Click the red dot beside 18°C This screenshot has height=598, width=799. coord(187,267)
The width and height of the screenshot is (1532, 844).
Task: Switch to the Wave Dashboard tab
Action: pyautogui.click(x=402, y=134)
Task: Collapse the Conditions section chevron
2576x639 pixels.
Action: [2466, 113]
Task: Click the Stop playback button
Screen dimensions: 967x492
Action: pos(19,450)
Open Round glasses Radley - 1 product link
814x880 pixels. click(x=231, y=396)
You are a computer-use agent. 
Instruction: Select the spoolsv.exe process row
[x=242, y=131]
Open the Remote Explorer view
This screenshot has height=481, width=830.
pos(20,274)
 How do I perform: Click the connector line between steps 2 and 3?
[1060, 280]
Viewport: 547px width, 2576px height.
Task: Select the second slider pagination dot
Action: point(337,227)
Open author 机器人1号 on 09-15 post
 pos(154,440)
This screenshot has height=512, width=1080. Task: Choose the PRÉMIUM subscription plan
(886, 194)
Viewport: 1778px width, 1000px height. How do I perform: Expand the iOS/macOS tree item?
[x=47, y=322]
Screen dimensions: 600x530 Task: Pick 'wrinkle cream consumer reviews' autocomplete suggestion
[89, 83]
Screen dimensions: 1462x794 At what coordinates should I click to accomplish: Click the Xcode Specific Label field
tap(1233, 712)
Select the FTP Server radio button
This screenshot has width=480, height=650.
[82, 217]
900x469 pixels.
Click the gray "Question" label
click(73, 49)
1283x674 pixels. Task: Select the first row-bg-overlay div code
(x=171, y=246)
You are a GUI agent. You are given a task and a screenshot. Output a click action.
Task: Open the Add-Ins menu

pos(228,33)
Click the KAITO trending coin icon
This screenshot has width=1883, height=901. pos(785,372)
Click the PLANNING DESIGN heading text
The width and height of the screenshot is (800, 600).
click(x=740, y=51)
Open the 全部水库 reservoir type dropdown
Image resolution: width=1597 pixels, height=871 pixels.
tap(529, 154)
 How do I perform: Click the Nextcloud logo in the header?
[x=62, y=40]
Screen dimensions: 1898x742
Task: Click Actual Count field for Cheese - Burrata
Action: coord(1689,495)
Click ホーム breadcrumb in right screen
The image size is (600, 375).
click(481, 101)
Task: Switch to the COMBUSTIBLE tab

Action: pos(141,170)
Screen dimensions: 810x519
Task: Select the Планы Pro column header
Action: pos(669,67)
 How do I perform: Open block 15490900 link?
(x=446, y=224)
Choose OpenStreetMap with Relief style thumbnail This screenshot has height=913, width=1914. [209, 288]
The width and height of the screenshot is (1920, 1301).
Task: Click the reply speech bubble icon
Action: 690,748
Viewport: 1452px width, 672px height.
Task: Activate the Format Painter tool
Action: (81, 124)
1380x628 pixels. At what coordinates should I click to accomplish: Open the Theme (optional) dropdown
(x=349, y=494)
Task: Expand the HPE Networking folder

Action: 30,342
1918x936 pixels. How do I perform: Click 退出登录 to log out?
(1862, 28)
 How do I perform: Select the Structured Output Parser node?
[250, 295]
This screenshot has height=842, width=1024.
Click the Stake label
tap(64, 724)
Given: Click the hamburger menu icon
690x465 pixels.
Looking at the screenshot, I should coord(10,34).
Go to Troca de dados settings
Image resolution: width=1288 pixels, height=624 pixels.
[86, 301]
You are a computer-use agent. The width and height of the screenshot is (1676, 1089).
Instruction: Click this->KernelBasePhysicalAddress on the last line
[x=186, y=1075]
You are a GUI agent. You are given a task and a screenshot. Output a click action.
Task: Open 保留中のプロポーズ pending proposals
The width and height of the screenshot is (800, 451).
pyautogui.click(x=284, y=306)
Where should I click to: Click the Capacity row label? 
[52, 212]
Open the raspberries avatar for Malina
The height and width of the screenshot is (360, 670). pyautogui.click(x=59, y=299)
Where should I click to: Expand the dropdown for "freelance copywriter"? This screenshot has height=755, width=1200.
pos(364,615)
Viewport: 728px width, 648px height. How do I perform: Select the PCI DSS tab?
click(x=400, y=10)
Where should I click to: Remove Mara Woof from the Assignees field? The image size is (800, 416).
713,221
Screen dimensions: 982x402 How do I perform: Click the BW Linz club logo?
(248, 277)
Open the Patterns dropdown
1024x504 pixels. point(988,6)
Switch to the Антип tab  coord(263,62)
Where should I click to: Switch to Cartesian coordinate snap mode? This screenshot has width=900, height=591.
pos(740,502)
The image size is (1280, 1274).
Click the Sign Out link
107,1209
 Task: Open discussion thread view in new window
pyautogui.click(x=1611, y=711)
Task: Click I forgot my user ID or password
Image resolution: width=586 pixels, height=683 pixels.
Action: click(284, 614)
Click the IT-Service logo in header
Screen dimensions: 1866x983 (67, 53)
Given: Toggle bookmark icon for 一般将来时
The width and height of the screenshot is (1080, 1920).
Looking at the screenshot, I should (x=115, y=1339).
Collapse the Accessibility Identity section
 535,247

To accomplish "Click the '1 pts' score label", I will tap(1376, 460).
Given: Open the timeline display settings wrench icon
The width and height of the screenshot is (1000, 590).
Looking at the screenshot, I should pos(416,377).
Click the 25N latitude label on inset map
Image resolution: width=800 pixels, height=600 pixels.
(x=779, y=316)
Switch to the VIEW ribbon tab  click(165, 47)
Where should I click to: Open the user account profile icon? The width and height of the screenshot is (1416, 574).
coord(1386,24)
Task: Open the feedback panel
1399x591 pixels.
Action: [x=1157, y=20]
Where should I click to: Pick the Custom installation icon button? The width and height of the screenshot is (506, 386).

..........

Each line above where the word "computer" occurs should be copied out.

You are a computer-use agent. 
You are a computer-use agent. The width and height of the screenshot is (1676, 1089).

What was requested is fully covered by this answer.